[Collected data]
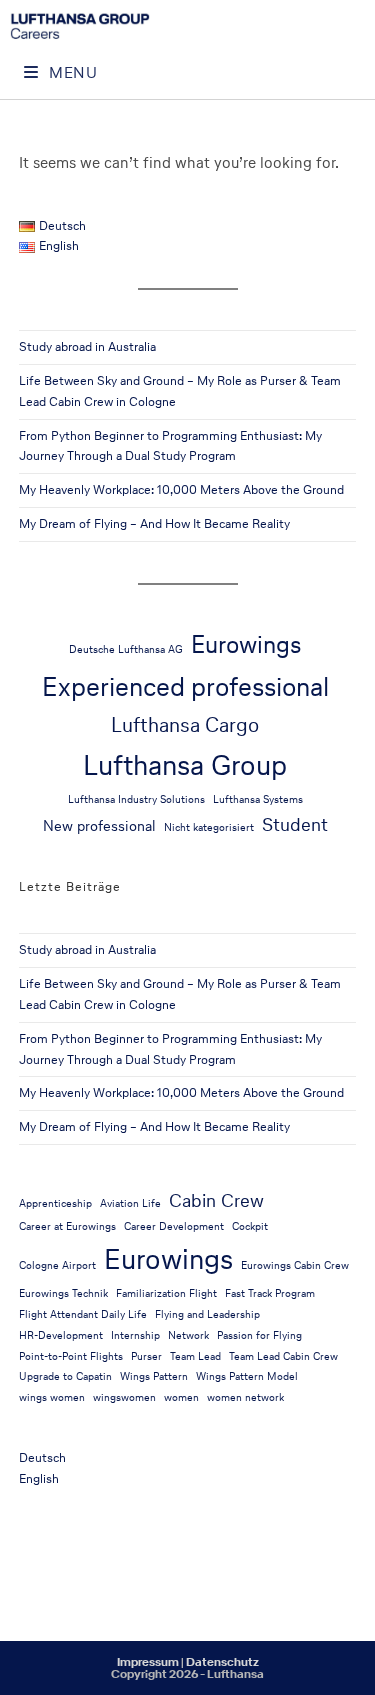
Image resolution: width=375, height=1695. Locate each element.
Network (188, 1335)
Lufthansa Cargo (185, 724)
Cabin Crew (216, 1200)
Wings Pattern (154, 1376)
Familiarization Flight (166, 1293)
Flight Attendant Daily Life (83, 1314)
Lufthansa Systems (258, 799)
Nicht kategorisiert (209, 827)
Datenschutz (222, 1662)
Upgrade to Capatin (65, 1376)
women (181, 1397)
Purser (146, 1356)
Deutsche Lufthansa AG (126, 649)
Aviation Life (130, 1203)
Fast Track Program (270, 1293)
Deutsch (42, 1457)
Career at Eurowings (67, 1226)
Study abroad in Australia (87, 346)
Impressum (148, 1662)
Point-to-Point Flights (71, 1356)
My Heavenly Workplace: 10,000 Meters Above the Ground (181, 489)
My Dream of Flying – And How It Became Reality (154, 523)
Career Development (174, 1226)
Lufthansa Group (185, 765)
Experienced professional (185, 686)
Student (295, 824)
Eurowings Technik (63, 1293)
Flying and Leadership (207, 1314)
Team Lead (195, 1356)
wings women (52, 1397)
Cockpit (250, 1226)
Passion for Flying (259, 1335)
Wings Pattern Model (247, 1376)
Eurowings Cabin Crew (295, 1265)
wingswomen (124, 1397)
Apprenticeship (55, 1203)
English (39, 1478)
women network (245, 1397)
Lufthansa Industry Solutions (136, 799)
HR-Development (61, 1335)
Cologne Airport (57, 1265)
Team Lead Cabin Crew (283, 1356)
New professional (99, 826)
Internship (135, 1335)
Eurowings (246, 644)
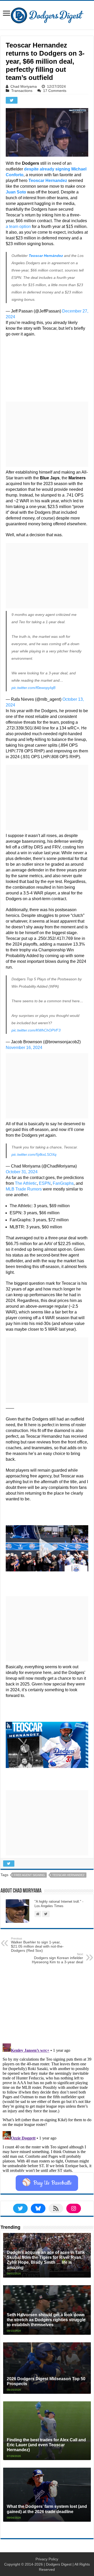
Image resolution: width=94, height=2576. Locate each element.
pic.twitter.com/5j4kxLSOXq (33, 1154)
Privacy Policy (47, 2559)
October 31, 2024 (22, 1172)
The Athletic (26, 1183)
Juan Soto (16, 192)
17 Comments (54, 91)
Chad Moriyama (23, 86)
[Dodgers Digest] (47, 14)
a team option (18, 226)
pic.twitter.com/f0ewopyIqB (33, 688)
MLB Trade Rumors (24, 1189)
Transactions (21, 91)
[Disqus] (47, 2106)
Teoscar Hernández (46, 256)
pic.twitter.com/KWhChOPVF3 (36, 1030)
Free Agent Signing (29, 1875)
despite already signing (47, 169)
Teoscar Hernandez (47, 180)
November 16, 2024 (24, 1047)
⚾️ (47, 2183)
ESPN (45, 1183)
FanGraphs (63, 1183)
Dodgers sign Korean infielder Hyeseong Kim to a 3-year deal (57, 1958)
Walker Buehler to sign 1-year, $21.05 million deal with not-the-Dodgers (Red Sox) (37, 1945)
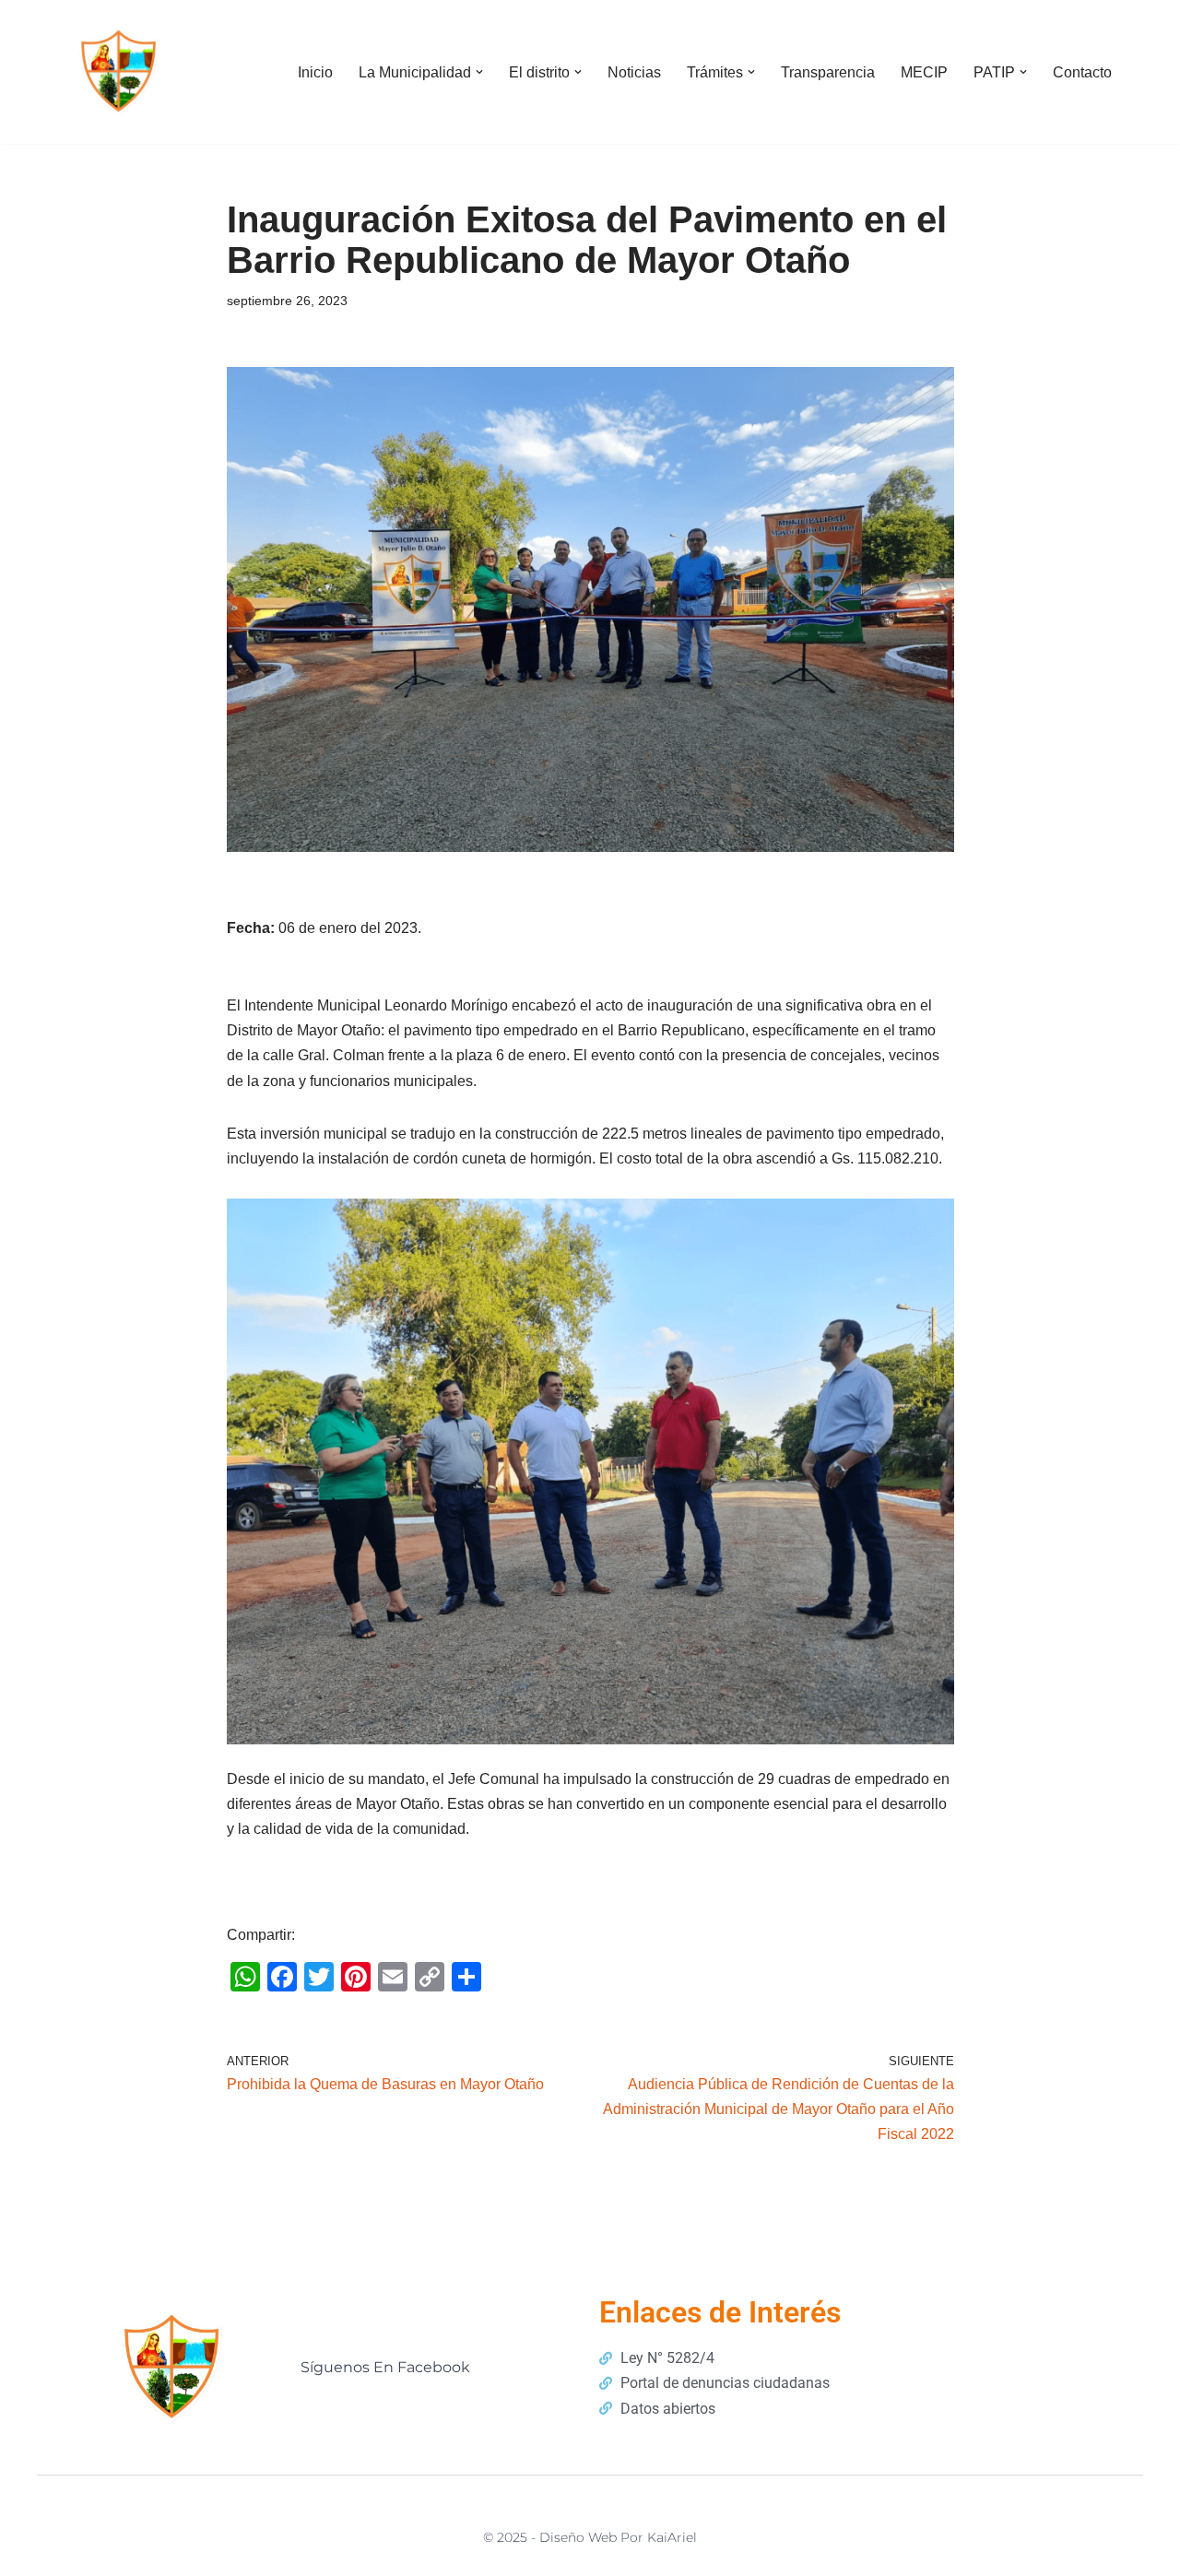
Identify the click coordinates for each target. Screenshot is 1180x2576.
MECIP (924, 72)
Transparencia (828, 72)
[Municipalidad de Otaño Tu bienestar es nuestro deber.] (120, 72)
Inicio (315, 72)
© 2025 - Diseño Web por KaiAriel (590, 2537)
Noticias (634, 72)
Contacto (1082, 72)
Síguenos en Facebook (385, 2367)
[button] (479, 72)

= TASK DETAILS =
Retype the data above in full, exactly as it stands, and skip any image.

= RESULT OF THE TASK =
Image resolution: width=375, height=1695. Locate each element.
Network (188, 1335)
Lufthansa Cargo (185, 724)
Cabin Crew (216, 1200)
Wings Pattern (154, 1376)
Familiarization Flight (166, 1293)
Flight Attendant Daily Life (83, 1314)
Lufthansa Systems (258, 799)
Nicht kategorisiert (209, 827)
Datenschutz (222, 1662)
Upgrade to Capatin (65, 1376)
women (181, 1397)
Purser (146, 1356)
Deutsche Lufthansa AG (126, 649)
Aviation Life (130, 1203)
Fast Track Program (270, 1293)
Deutsch (42, 1457)
Career at Eurowings (67, 1226)
Study abroad in Australia (87, 346)
Impressum (148, 1662)
Point-to-Point Flights (71, 1356)
My Heavenly Workplace: 10,000 Meters Above the Ground (181, 489)
My Dream of Flying – And How It Became Reality (154, 523)
Career Development (174, 1226)
Lufthansa Group (185, 765)
Experienced professional (185, 686)
Student (295, 824)
Eurowings Technik (63, 1293)
Flying and Leadership (207, 1314)
Team Lead (195, 1356)
wings women (52, 1397)
Cockpit (250, 1226)
Passion for Flying (259, 1335)
Wings Pattern Model (247, 1376)
Eurowings Cabin Crew (295, 1265)
wingswomen (124, 1397)
Apprenticeship (55, 1203)
English (39, 1478)
women network (245, 1397)
Lufthansa Industry Solutions (136, 799)
HR-Development (61, 1335)
Cologne Airport (57, 1265)
Team Lead Cabin Crew (283, 1356)
New professional (99, 826)
Internship (135, 1335)
Eurowings (246, 644)
Image resolution: width=94, height=2576. Locate each element.
pic.twitter.com/5j4kxLSOXq (33, 1154)
Privacy Policy (47, 2559)
October 31, 2024 (22, 1172)
The Athletic (26, 1183)
Juan Soto (16, 192)
17 Comments (54, 91)
Chad Moriyama (23, 86)
[Dodgers Digest] (47, 14)
a team option (18, 226)
pic.twitter.com/f0ewopyIqB (33, 688)
MLB Trade Rumors (24, 1189)
Transactions (21, 91)
[Disqus] (47, 2106)
Teoscar Hernández (46, 256)
pic.twitter.com/KWhChOPVF3 (36, 1030)
Free Agent Signing (29, 1875)
despite already signing (47, 169)
Teoscar Hernandez (47, 180)
November 16, 2024 (24, 1047)
⚾️ (47, 2183)
ESPN (45, 1183)
FanGraphs (63, 1183)
Dodgers sign Korean infielder Hyeseong Kim to a 3-year deal (57, 1958)
Walker Buehler to sign 1-year, $21.05 million deal with not-the-Dodgers (Red Sox) (37, 1945)
Identify the click coordinates for each target. Screenshot is 1180x2576.
MECIP (924, 72)
Transparencia (828, 72)
[Municipalidad de Otaño Tu bienestar es nuestro deber.] (120, 72)
Inicio (315, 72)
© 2025 - Diseño Web por KaiAriel (590, 2537)
Noticias (634, 72)
Contacto (1082, 72)
Síguenos en Facebook (385, 2367)
[button] (479, 72)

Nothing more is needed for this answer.